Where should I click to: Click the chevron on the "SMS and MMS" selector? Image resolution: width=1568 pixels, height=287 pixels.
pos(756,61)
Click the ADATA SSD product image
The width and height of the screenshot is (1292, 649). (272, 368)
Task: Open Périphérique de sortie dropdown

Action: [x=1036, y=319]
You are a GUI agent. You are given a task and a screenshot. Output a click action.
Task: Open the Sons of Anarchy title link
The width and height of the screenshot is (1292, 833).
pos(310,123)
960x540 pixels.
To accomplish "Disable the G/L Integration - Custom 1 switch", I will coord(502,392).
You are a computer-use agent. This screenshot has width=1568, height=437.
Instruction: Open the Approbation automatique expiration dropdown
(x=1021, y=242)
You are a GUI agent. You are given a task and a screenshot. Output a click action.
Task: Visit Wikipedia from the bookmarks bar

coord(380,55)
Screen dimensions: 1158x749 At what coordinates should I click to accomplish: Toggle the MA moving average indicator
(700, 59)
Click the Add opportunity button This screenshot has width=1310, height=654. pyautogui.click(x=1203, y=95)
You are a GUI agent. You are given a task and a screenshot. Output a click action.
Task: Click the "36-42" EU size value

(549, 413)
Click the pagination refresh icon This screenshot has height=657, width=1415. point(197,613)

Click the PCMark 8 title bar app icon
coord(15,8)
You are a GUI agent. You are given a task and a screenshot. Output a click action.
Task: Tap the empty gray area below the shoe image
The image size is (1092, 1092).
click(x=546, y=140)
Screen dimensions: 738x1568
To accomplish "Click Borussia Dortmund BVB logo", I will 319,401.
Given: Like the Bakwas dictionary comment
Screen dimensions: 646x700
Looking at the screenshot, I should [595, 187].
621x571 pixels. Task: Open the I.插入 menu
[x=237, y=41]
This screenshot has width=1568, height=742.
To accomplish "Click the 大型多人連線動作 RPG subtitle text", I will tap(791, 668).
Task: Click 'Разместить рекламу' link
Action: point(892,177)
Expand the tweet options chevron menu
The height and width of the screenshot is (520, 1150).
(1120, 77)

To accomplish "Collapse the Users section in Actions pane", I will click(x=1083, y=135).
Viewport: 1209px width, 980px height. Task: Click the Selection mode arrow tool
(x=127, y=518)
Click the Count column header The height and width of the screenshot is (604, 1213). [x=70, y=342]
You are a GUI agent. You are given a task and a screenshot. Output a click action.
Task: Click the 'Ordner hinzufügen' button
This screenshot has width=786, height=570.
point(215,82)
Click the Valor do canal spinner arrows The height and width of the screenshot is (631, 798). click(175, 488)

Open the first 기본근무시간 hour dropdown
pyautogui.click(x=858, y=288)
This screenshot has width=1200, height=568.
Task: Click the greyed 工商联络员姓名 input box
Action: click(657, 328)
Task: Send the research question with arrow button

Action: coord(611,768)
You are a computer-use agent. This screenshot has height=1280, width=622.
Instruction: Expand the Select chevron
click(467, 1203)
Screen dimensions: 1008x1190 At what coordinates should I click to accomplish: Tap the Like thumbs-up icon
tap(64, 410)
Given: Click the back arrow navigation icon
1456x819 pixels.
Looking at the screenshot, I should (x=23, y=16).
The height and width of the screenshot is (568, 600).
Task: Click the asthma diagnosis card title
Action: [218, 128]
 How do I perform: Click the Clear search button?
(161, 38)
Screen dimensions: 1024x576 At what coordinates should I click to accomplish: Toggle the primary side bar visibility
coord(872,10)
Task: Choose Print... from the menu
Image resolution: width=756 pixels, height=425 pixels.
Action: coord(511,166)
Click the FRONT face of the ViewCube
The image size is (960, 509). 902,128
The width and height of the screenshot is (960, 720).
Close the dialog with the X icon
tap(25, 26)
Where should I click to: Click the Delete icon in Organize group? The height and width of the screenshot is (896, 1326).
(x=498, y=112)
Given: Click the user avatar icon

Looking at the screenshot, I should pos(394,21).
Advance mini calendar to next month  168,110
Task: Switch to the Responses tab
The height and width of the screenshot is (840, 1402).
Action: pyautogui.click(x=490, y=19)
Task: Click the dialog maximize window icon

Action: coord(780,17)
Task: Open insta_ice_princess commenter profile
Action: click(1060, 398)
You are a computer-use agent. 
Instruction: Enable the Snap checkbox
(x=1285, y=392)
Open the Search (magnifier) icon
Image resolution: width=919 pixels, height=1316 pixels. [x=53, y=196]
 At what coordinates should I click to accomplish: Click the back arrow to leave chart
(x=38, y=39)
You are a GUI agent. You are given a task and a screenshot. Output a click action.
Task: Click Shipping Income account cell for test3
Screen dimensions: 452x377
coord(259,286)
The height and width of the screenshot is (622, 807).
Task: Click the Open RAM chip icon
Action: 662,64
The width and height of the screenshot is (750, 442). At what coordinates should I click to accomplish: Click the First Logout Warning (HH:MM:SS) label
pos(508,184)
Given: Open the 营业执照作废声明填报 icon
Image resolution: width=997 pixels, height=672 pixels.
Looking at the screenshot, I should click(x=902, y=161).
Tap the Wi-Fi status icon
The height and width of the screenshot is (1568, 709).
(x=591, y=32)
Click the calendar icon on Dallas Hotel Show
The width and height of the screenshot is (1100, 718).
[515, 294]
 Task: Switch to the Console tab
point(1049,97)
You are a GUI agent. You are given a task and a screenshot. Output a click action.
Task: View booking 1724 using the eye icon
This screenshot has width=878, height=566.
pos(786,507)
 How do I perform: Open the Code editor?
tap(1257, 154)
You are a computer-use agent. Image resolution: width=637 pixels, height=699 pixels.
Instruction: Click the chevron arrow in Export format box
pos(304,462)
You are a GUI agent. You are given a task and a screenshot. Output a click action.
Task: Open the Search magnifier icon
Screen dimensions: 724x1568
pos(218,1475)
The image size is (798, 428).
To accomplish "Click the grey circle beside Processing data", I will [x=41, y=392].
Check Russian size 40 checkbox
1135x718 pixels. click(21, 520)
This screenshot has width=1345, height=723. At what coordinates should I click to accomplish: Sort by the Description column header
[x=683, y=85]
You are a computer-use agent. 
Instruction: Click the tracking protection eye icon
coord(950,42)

__YOUR ASSIGNMENT__
All of the data above should be written out again word for word.

__WRITTEN REPLY__
Where should I click to: Click the chevron on the "SMS and MMS" selector? Image resolution: width=1568 pixels, height=287 pixels.
pos(756,61)
Click the ADATA SSD product image
The width and height of the screenshot is (1292, 649). (272, 368)
Task: Open Périphérique de sortie dropdown

Action: [x=1036, y=319]
You are a GUI agent. You are given a task and a screenshot. Output a click action.
Task: Open the Sons of Anarchy title link
The width and height of the screenshot is (1292, 833).
pos(310,123)
960x540 pixels.
To accomplish "Disable the G/L Integration - Custom 1 switch", I will coord(502,392).
You are a computer-use agent. This screenshot has width=1568, height=437.
Instruction: Open the Approbation automatique expiration dropdown
(x=1021, y=242)
You are a GUI agent. You are given a task and a screenshot. Output a click action.
Task: Visit Wikipedia from the bookmarks bar

coord(380,55)
Screen dimensions: 1158x749 At what coordinates should I click to accomplish: Toggle the MA moving average indicator
(700, 59)
Click the Add opportunity button This screenshot has width=1310, height=654. pyautogui.click(x=1203, y=95)
You are a GUI agent. You are given a task and a screenshot. Output a click action.
Task: Click the "36-42" EU size value

(549, 413)
Click the pagination refresh icon This screenshot has height=657, width=1415. point(197,613)

Click the PCMark 8 title bar app icon
coord(15,8)
You are a GUI agent. You are given a task and a screenshot. Output a click action.
Task: Tap the empty gray area below the shoe image
The image size is (1092, 1092).
click(x=546, y=140)
Screen dimensions: 738x1568
To accomplish "Click Borussia Dortmund BVB logo", I will 319,401.
Given: Like the Bakwas dictionary comment
Screen dimensions: 646x700
Looking at the screenshot, I should [595, 187].
621x571 pixels. Task: Open the I.插入 menu
[x=237, y=41]
This screenshot has width=1568, height=742.
To accomplish "Click the 大型多人連線動作 RPG subtitle text", I will tap(791, 668).
Task: Click 'Разместить рекламу' link
Action: point(892,177)
Expand the tweet options chevron menu
The height and width of the screenshot is (520, 1150).
(1120, 77)

To accomplish "Collapse the Users section in Actions pane", I will click(x=1083, y=135).
Viewport: 1209px width, 980px height. Task: Click the Selection mode arrow tool
(x=127, y=518)
Click the Count column header The height and width of the screenshot is (604, 1213). [x=70, y=342]
You are a GUI agent. You are given a task and a screenshot. Output a click action.
Task: Click the 'Ordner hinzufügen' button
This screenshot has width=786, height=570.
point(215,82)
Click the Valor do canal spinner arrows The height and width of the screenshot is (631, 798). click(175, 488)

Open the first 기본근무시간 hour dropdown
pyautogui.click(x=858, y=288)
This screenshot has width=1200, height=568.
Task: Click the greyed 工商联络员姓名 input box
Action: click(657, 328)
Task: Send the research question with arrow button

Action: coord(611,768)
You are a computer-use agent. This screenshot has height=1280, width=622.
Instruction: Expand the Select chevron
click(467, 1203)
Screen dimensions: 1008x1190 At what coordinates should I click to accomplish: Tap the Like thumbs-up icon
tap(64, 410)
Given: Click the back arrow navigation icon
1456x819 pixels.
Looking at the screenshot, I should (x=23, y=16).
The height and width of the screenshot is (568, 600).
Task: Click the asthma diagnosis card title
Action: [218, 128]
 How do I perform: Click the Clear search button?
(161, 38)
Screen dimensions: 1024x576 At what coordinates should I click to accomplish: Toggle the primary side bar visibility
coord(872,10)
Task: Choose Print... from the menu
Image resolution: width=756 pixels, height=425 pixels.
Action: coord(511,166)
Click the FRONT face of the ViewCube
The image size is (960, 509). 902,128
The width and height of the screenshot is (960, 720).
Close the dialog with the X icon
tap(25, 26)
Where should I click to: Click the Delete icon in Organize group? The height and width of the screenshot is (896, 1326).
(x=498, y=112)
Given: Click the user avatar icon

Looking at the screenshot, I should pos(394,21).
Advance mini calendar to next month  168,110
Task: Switch to the Responses tab
The height and width of the screenshot is (840, 1402).
Action: pyautogui.click(x=490, y=19)
Task: Click the dialog maximize window icon

Action: coord(780,17)
Task: Open insta_ice_princess commenter profile
Action: click(1060, 398)
You are a computer-use agent. 
Instruction: Enable the Snap checkbox
(x=1285, y=392)
Open the Search (magnifier) icon
Image resolution: width=919 pixels, height=1316 pixels. [x=53, y=196]
 At what coordinates should I click to accomplish: Click the back arrow to leave chart
(x=38, y=39)
You are a GUI agent. You are given a task and a screenshot. Output a click action.
Task: Click Shipping Income account cell for test3
Screen dimensions: 452x377
coord(259,286)
The height and width of the screenshot is (622, 807).
Task: Click the Open RAM chip icon
Action: 662,64
The width and height of the screenshot is (750, 442). At what coordinates should I click to accomplish: Click the First Logout Warning (HH:MM:SS) label
pos(508,184)
Given: Open the 营业执照作废声明填报 icon
Image resolution: width=997 pixels, height=672 pixels.
Looking at the screenshot, I should click(x=902, y=161).
Tap the Wi-Fi status icon
The height and width of the screenshot is (1568, 709).
(x=591, y=32)
Click the calendar icon on Dallas Hotel Show
The width and height of the screenshot is (1100, 718).
[515, 294]
 Task: Switch to the Console tab
point(1049,97)
You are a GUI agent. You are given a task and a screenshot. Output a click action.
Task: View booking 1724 using the eye icon
This screenshot has width=878, height=566.
pos(786,507)
 How do I perform: Open the Code editor?
tap(1257, 154)
You are a computer-use agent. Image resolution: width=637 pixels, height=699 pixels.
Instruction: Click the chevron arrow in Export format box
pos(304,462)
You are a GUI agent. You are given a task and a screenshot. Output a click action.
Task: Open the Search magnifier icon
Screen dimensions: 724x1568
pos(218,1475)
The image size is (798, 428).
To accomplish "Click the grey circle beside Processing data", I will [x=41, y=392].
Check Russian size 40 checkbox
1135x718 pixels. click(21, 520)
This screenshot has width=1345, height=723. At what coordinates should I click to accomplish: Sort by the Description column header
[x=683, y=85]
You are a computer-use agent. 
Instruction: Click the tracking protection eye icon
coord(950,42)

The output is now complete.